Kris Nissen, Gerhard Füller und das Team 2.0 automotive sind die Titelträger einer außergewöhnlichen Saison, die die Organisation, Fahrer, Teams und Mechaniker gleichermaßen forderte – permanent.

Situations-elastische, flexible Reaktionen – dies war eine der Wortschöpfungen, die Formulierung, die die Komplexität der Aufgaben in den letzten Wochen und Monaten für alle Beteiligten wohl am besten beschreibt. Kurzfristig unter den auf die sich ständig ändernden Terminen, Bestimmungen sowie den weiteren Unsicherheits-Faktoren aus lokalen Beschränkungen die bekannte Serie dennoch durchführen und die Meister in den ausgeschriebenen Klassen ausfahren zu können, erforderte den offensiven Einsatz der ganzen Tourenwagen Classics Familie.

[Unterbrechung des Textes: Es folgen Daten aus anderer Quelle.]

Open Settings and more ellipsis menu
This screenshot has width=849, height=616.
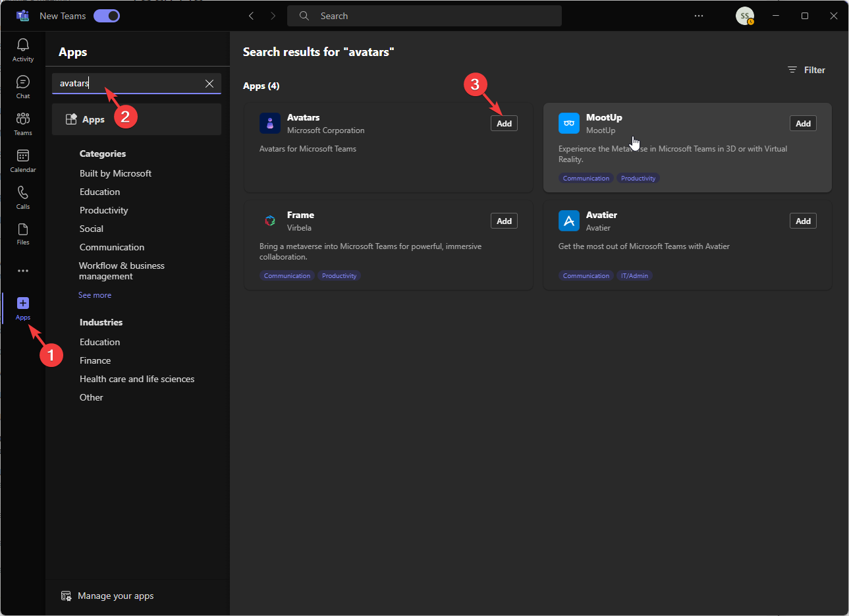(699, 16)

Beginnend mit dem Testtag Ende Mai auf dem Nürburgring bei dem die einzige Gelegenheit war, die Renner auf der Rennstrecke auf Herz und Nieren vor dem Saisonauftakt auf dem Salzburgring zu checken. Auf dem Kurs nahe der Mozartstadt Mitte Juli und bei den folgenden Läufen beim Oldtimer Grand Prix (OGP) und auf dem Lausitzring im August sowie folgend in Assen und auf der Kurzanbindung des Nürburgrings hatten eines gemeinsam:

Spannende Rennen, volle Starterfelder mit meist 30 Boliden, die bereits von weiten an der Silhouette wie der individuellen Optik zu unterscheiden waren. Aber nicht nur das. Auch am typischen Sound ihrer Motoren sind die Klassiker nicht nur für die eigentlichen Fans zuzuordnen. Die Klangkulissen der BMW’s, Mercedes, Audi, Opel, Ford etc. aus der goldenen Ära der Boliden Ende der 80iger und zu Beginn der 90iger waren so eindeutig, dass man sie auf nach einigen Runden auf der Tribüne explizit im Ohr hatte. Dementsprechend war beim OGP für die dort zugelassenen Zuschauer schon direkt beim Einbiegen auf die lange Start-Ziel-Gerade klar, dass Gerhard Füller im Opel bei Rennen der Goldenen Ära gewinnt. Auch so auch in Assen, wo für das auf den geöffneten Tribünen ebenfalls anwesende Publikum schon vor der letzten Kurven-Kombination hörbar, dass er als Erster die schwarz-weiß-karierte Zielflagge sehen wird. Demzufolge gewann er auch die Wertung „Golden Ära“.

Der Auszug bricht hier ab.